Ada beberapa pertanda yang dapat digunakan untuk mengenali anak cacat mental (S. M.
Lumbantobing, 2001).

Sejak lahir perkembangan mentalnya terbelakang disemua aspek perkembangan. Kecuali


perkembangan motorik misalnya: mereka dapat berdiri, merangkak, dan berjalan.

Terbelakang dalam perkembangan bicara.

Kurang memberi perhatian terhadap sekitarnya, misalnya: tidak bereaksi terhadap bunyi atau
suara yang terdengar.

Kurang dapat berkonsentrasi.

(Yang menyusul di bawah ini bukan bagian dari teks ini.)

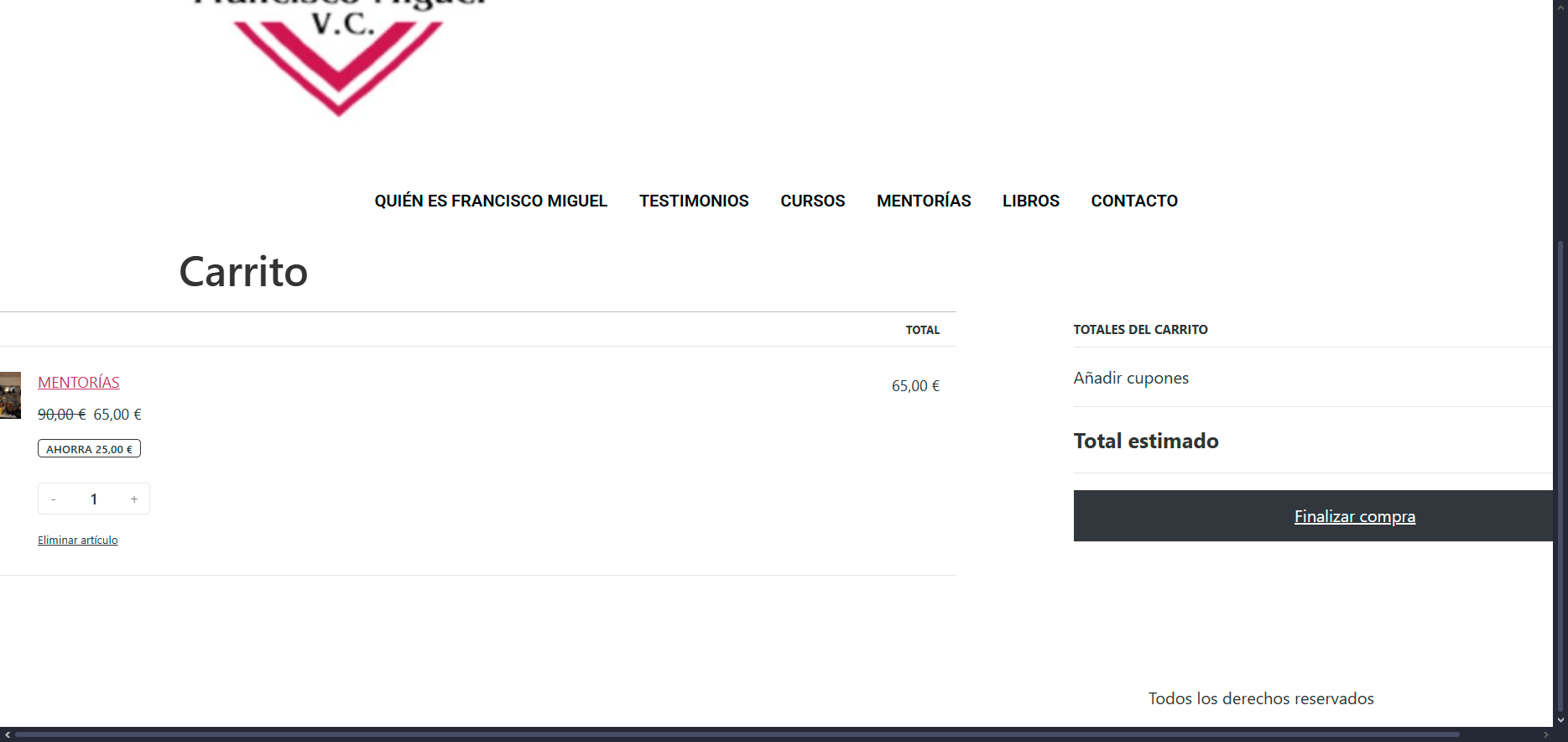The height and width of the screenshot is (742, 1568).
Task: Open the Cursos menu item
Action: tap(812, 201)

Perhatian terhadap mainan hanya berlangsung singkat atau bila
diberi mainan tidak mengacuhkannya.

Kesiagaannya kurang, misalnya jika mainannya jatuh dihadapannya ia tidak berusaha


mengambilnya.

Kurang memberi respon terhadap lingkungan jika dibanding dengan anak normal.

Usia 2-3 tahunmasih suka memasukan mainan kedalam mulutnya.

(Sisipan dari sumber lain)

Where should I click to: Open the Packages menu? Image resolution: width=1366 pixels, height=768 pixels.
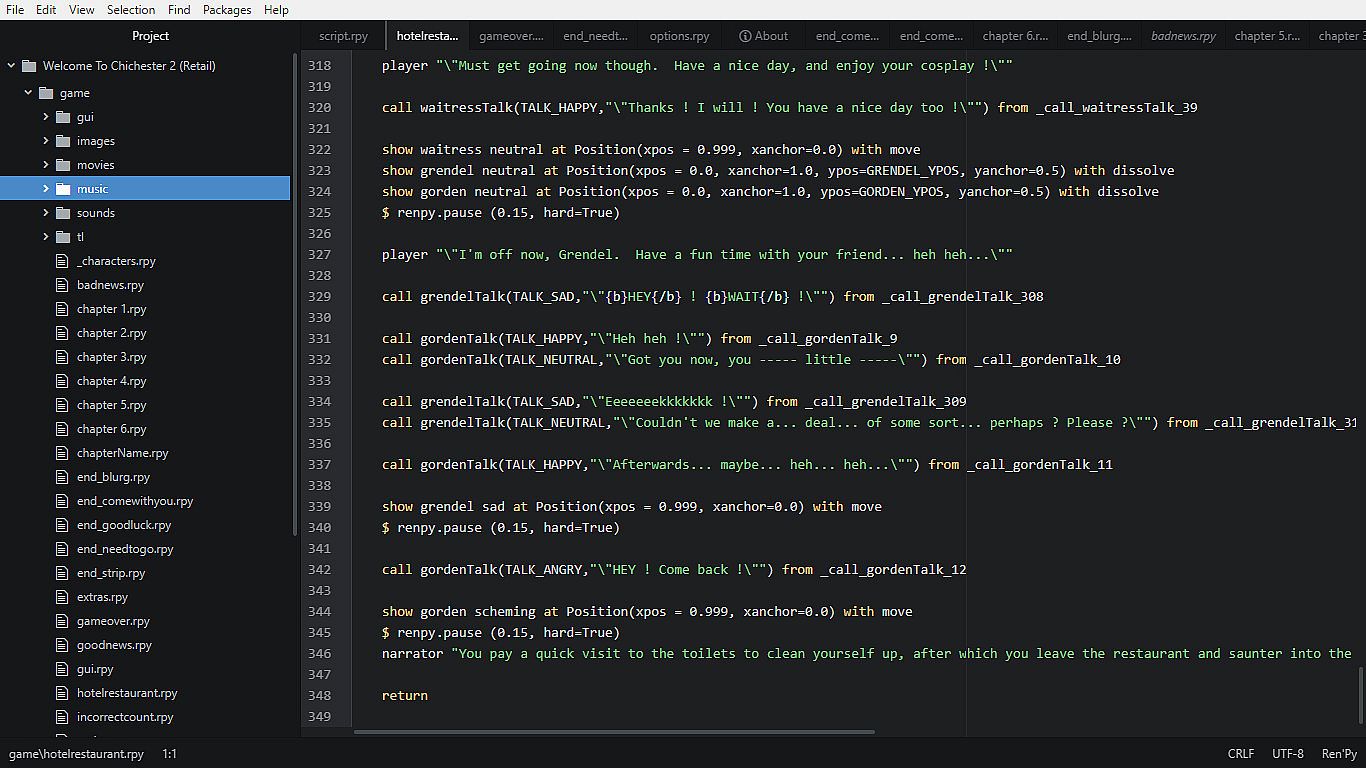click(x=227, y=10)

Sunaryo Kartadinata (1998/1999) mengatakan karakteristik anak cacat mental antara lain: (1)
keterbatsan intelegensi, (2) keterbatasan sosial dengan ciri-ciri: cenderuing berteman dengan
anak yang lebih muda, ketergantungan terhadap orang tua, tidak mampu memikul tanggung
jawab. (3) keterbatasan fungsi-fungsi mental lainnya seperti: kurang mampu mempertimbangkan
sesuatu, kurang mampu membedakan yang baik dengan yang buruk, yang benar dan yang salah,
tidak membayangkan terlebih dahulu konsekuensi suatu perbuatan.

Faktor penyebab :

Peristiwa kelahiran. Kehamilan yang tidak dikontrol, bimbingan persalinan yang tidak tepat,
bantuan persalinan salah, fasilitas persalinan yang kurang memadai banyak mengakibatkan
kerusakan pada otak anak. S. M. Lumbantobing (2001) mengemukakan peningkatan kemampuan
membimbing persalinan serta pengelolaan semasa hamil dapat mengurangi kemungkinan cacat
mental.

Anak menderita infeksi yang merusak otak seperti meningitis encephalitistu berkolusis, dan lain-
lain. Sekitar 30%-50% dari mereka yang mengalami kerusakan otak akibat penyakit-penyakit
tersebut menderita defisit neurologik dan cacat mental.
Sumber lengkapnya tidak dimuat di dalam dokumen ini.